Records shown ▸
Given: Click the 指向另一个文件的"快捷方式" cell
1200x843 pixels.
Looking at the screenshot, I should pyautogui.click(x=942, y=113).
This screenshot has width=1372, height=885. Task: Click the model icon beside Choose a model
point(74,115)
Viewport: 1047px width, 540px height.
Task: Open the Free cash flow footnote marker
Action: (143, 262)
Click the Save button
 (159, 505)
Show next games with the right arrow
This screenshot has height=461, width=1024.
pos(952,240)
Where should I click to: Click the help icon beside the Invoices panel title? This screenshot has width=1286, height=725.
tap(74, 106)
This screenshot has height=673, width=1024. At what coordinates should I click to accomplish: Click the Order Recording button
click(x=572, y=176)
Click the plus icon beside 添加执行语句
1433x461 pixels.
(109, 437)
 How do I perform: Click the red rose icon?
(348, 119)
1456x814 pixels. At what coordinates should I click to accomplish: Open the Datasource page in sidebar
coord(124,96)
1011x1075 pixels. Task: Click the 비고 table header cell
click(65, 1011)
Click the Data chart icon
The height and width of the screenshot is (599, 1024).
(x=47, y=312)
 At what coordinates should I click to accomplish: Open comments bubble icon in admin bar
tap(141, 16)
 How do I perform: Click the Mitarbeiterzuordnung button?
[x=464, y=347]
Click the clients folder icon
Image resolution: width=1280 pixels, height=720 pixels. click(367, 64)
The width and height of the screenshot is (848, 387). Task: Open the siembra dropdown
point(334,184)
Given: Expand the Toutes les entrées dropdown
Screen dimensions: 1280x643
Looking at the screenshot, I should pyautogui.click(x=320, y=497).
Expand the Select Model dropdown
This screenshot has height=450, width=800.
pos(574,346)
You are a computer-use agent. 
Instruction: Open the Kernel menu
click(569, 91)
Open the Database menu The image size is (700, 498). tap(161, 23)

To do ▸
Exact copy required. Retype all of the entries word for word.

Output ▸
Given: Click the 指向另一个文件的"快捷方式" cell
1200x843 pixels.
Looking at the screenshot, I should pyautogui.click(x=942, y=113).
This screenshot has width=1372, height=885. Task: Click the model icon beside Choose a model
point(74,115)
Viewport: 1047px width, 540px height.
Task: Open the Free cash flow footnote marker
Action: (143, 262)
Click the Save button
 (159, 505)
Show next games with the right arrow
This screenshot has height=461, width=1024.
pos(952,240)
Where should I click to: Click the help icon beside the Invoices panel title? This screenshot has width=1286, height=725.
tap(74, 106)
This screenshot has height=673, width=1024. At what coordinates should I click to accomplish: Click the Order Recording button
click(x=572, y=176)
Click the plus icon beside 添加执行语句
1433x461 pixels.
(109, 437)
 How do I perform: Click the red rose icon?
(348, 119)
1456x814 pixels. At what coordinates should I click to accomplish: Open the Datasource page in sidebar
coord(124,96)
1011x1075 pixels. Task: Click the 비고 table header cell
click(65, 1011)
Click the Data chart icon
The height and width of the screenshot is (599, 1024).
(x=47, y=312)
 At what coordinates should I click to accomplish: Open comments bubble icon in admin bar
tap(141, 16)
 How do I perform: Click the Mitarbeiterzuordnung button?
[x=464, y=347]
Click the clients folder icon
Image resolution: width=1280 pixels, height=720 pixels. click(367, 64)
The width and height of the screenshot is (848, 387). Task: Open the siembra dropdown
point(334,184)
Given: Expand the Toutes les entrées dropdown
Screen dimensions: 1280x643
Looking at the screenshot, I should pyautogui.click(x=320, y=497).
Expand the Select Model dropdown
This screenshot has height=450, width=800.
pos(574,346)
You are a computer-use agent. 
Instruction: Open the Kernel menu
click(569, 91)
Open the Database menu The image size is (700, 498). tap(161, 23)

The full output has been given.